Devasto Prod lança álbum com tecnologia nos beats e resistência no discurso

Victor Santos
Pilaco Vaps
Published in
11 min readSep 6, 2017

O disco “Em Tempos de Hoje” traz a modernidade do trap a partir de um discurso tradicional da zona sul de São Paulo: o gangsta

“Um dos moleques da quebrada falou que eu era uma devastação. Chega quebrando tudo, xingando todo mundo. Eu não sabia o significado da palavra e achei que era xingamento, fiquei puto e apelido se pega assim”.
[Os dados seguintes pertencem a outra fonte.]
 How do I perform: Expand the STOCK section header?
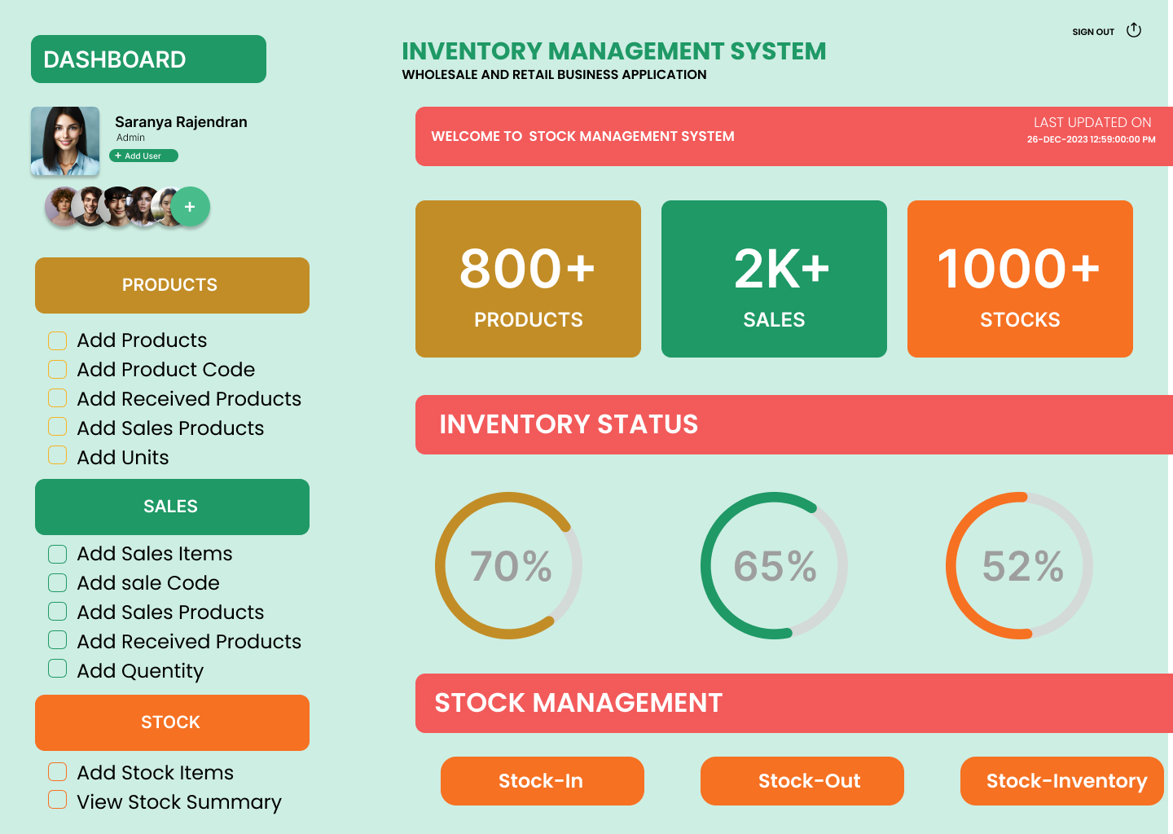[x=172, y=722]
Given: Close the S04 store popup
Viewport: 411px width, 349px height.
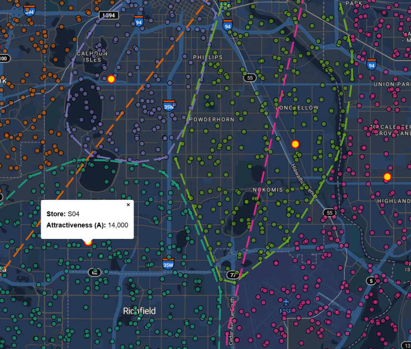Looking at the screenshot, I should [x=128, y=205].
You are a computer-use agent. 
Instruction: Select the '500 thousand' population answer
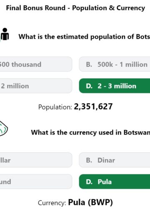(36, 64)
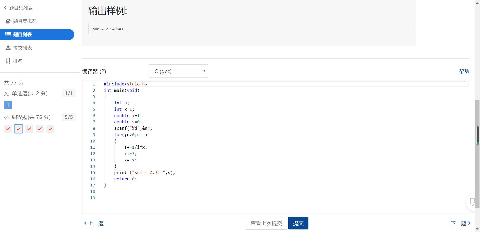Click the feedback bubble icon at right edge

[472, 202]
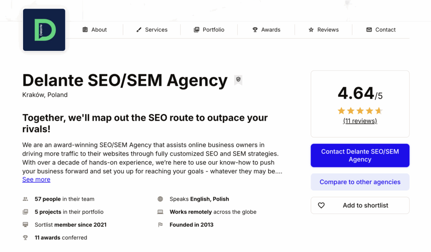This screenshot has height=252, width=431.
Task: Click the flag icon by Founded in 2013
Action: (x=160, y=225)
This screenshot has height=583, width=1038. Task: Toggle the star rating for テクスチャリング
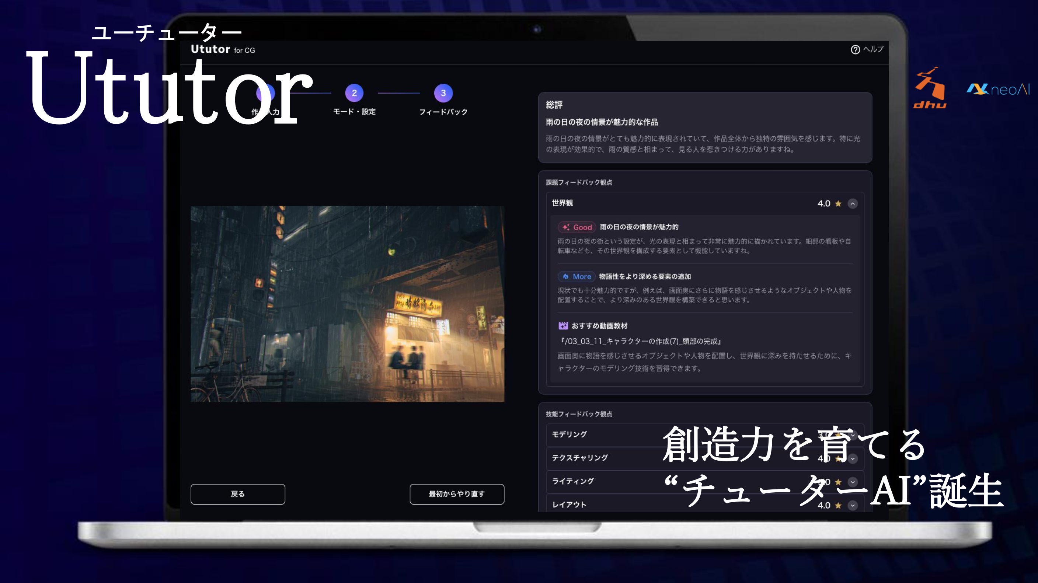pos(838,459)
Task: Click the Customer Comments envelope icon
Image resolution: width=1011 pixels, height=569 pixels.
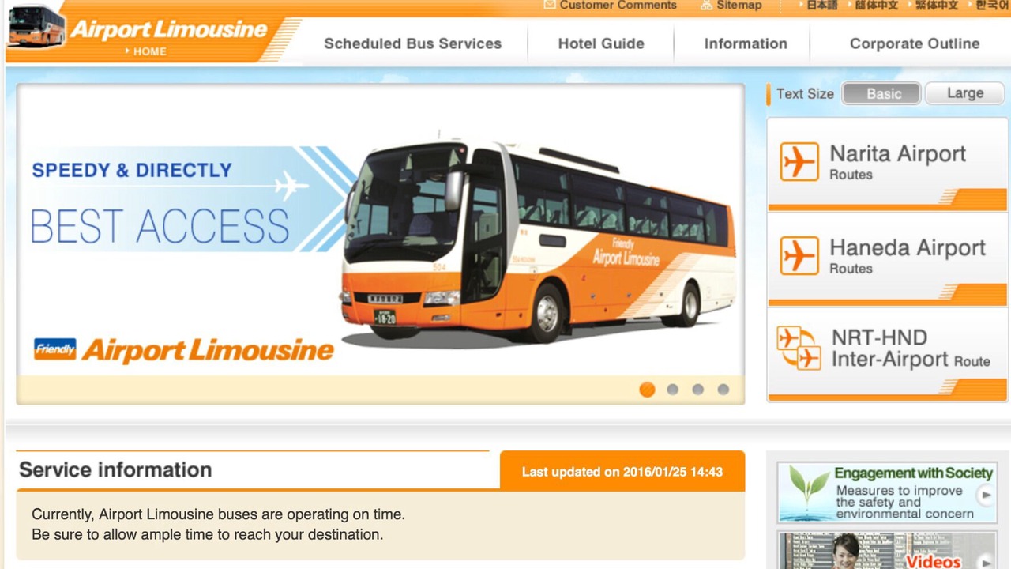Action: click(x=550, y=5)
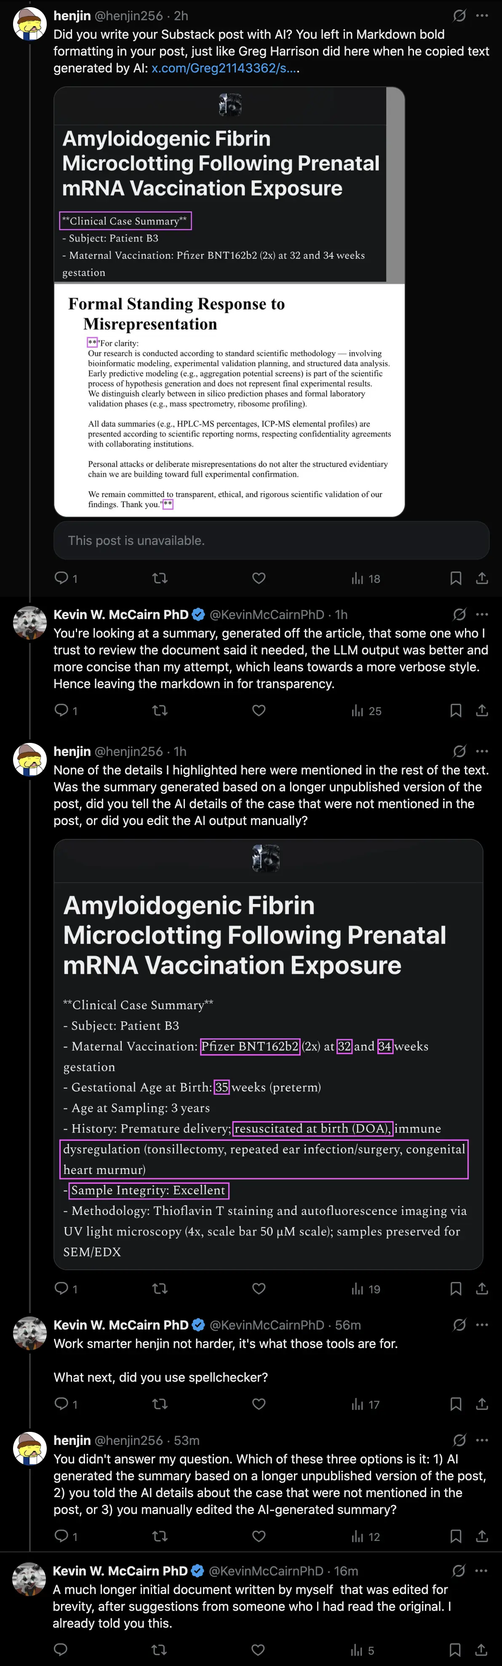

Roger Costa Campos, 33, é mais conhecido como Devasto Prod, produtor musical há mais de 15 anos, acaba de lançar seu primeiro álbum intitulado “Em Tempos de Hoje”. O disco une a linguagem moderna do trap e traz uma narrativa de continuação do tradicional estilo gangsta da zona sul de São Paulo, muito forte nos anos 1990. “Tento misturar a linguagem. Trazer a modernidade do trap sem abrir mão do conteúdo. É ideia de favelado, preto e resistente que não se deixar abater e resiste”, explica.

Ouça “Em Tempos de Hoje”:

O álbum une grandes nomes da música, como Big da Godoy, Bitrinho, Clara Lima, Dee 5pra1, Djonga, Doncesão, Drik Barbosa, Dyorubá, Febem, Flow Mc, Jamés Ventura, Junior Dread, Kelly Souza, Rashid, Savave, Terceira Safra, Torres (MOB79) e Tuty. O trabalho ainda conta com o instrumental do pianista Dado Tristão e da banda de rock Medulla em algumas faixas, além do apoio da Pilaco Vaps, do Estúdio Markone e do fotógrafo Gabriel Wickbold, que elaborou o material visual do disco.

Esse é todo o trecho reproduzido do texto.